Platforms are needed most when the diversity and scale of use cases is larger than can be built—or often even understood—by the company.

Opening up in such a way — focusing on being interoperable with other parties — can be a legitimate strategy for a product. For privacy-preserving products this strategy is challenging to say the least.

While the messaging app Telegram has been a boon for developers and many different types of integrations exist, the same openness has not been afforded to developers eager to integrate with Signal. Presumably because the openness would come at a loss of control, which would jeopardize Signal's core promise of privacy preservation. Signals’ founder Moxie confirms:

When someone recently asked me about federating an unrelated communication platform into the Signal network, I told them that I thought we’d be unlikely to ever federate with clients and servers we don’t control.
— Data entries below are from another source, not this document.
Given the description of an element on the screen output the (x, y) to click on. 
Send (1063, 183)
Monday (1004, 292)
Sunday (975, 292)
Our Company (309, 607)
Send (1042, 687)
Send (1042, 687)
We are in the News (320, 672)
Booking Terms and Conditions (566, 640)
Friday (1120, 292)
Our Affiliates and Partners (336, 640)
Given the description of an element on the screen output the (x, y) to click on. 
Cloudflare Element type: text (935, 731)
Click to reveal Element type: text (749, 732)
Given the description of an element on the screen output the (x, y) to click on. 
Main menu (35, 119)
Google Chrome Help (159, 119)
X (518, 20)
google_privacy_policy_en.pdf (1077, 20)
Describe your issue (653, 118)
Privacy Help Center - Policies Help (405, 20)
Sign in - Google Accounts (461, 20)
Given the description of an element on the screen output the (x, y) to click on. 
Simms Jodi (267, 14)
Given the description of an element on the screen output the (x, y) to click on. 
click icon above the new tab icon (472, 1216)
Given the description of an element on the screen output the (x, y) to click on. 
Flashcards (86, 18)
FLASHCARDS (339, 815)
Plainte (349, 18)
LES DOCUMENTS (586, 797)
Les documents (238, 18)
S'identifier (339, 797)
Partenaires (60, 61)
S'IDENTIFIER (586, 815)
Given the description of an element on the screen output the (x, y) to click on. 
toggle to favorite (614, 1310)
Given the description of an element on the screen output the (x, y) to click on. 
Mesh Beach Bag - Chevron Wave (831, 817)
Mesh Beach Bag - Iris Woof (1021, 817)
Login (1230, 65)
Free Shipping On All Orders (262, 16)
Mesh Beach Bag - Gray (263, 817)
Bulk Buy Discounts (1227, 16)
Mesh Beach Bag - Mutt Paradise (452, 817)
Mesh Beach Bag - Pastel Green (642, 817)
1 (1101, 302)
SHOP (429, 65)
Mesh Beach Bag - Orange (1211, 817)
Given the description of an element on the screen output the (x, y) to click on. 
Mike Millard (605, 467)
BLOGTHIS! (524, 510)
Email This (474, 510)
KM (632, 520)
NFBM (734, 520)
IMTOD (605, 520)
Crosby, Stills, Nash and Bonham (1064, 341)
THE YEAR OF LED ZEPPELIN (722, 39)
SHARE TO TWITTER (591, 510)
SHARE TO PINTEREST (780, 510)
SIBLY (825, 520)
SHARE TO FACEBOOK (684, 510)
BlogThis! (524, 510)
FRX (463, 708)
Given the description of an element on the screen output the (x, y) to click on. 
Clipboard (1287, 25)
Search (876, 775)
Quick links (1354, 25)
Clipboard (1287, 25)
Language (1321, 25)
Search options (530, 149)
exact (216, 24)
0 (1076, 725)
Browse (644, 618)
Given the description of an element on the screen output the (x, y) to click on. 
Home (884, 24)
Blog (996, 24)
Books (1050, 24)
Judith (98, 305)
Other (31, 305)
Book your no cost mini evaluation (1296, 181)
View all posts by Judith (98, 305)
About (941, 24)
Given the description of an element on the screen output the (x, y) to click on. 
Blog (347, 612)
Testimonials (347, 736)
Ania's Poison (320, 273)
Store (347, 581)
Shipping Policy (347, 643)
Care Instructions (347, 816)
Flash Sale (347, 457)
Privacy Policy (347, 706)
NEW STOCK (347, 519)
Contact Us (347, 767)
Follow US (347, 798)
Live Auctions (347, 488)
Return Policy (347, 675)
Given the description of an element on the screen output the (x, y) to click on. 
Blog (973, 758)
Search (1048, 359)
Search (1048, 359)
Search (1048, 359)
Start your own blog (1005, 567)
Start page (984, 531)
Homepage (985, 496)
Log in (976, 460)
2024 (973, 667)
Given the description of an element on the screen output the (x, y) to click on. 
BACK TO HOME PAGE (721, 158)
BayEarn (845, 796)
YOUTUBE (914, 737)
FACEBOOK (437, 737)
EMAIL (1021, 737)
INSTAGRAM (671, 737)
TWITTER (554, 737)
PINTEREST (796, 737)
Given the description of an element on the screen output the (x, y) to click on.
Since you’re only as secure as the smallest common denominator of your security practices, it’s near impossible to open up your ecosystem to a slew of third-parties while maintaining the same level of privacy for your users. Telegram’s bots are known to be a favorite pawn in attack strategies. As a result, the productivity gains that can be made through a strategy that focuses on interoperability are simply not available to privacy-preserving products.

Conclusion

To summarize, data harvesting and interoperability on part of the service provider benefits the productivity of the user. Preserving privacy makes data harvesting impossible by design, and makes interoperability extremely difficult. Therefore, privacy-preserving products will always lag behind their less private counterparts in productivity gains afforded to their users.


Thanks to Alan Szepieniec and Adriaan van Rossum for reviewing a draft of this essay.

[1] Special mention of Lavabit needs to be made, Edward Snowden’s email provider of choice back in the day. The owner bravely shut down his service (and business) rather than hand over his customers SSL private keys.

[2] If Facebook knows that a lot of people are clicking through some UI to find a search function, they can deduce that it’s probably important, and place it somewhere more prominently.

[3] ProtonMail does seem to be working on such a feature, presumably leveraging homomorphic encryption, which would be privacy-preserving.

[4] Some UX patterns which enable higher degrees of productivity, once discovered by non-privacy preserving products, can be copied relatively easily by their privacy-preserving counterparts. ProtonMail's UX is reminiscent of Gmail, Signal's UX is reminiscent of WhatsApp, DuckDuckGo's UX is reminiscent of Google.

[5] Features like autocomplete and smart suggestions might still feel a bit clunky today. “How much productivity is really gained by them?” one might ask. I believe these predictive-model-based features show many signs of making serious inroads into the undiscovered terrain of productivity gains. One need only look at some of the results coming from the frontiers of language models such as GPT-3 to get an idea of what's coming. One experiment showcased the automatic writing of an email based on a list of user provided bullet points. As is common with new technology, it starts off feeling like a toy, before it becomes a powerful tool.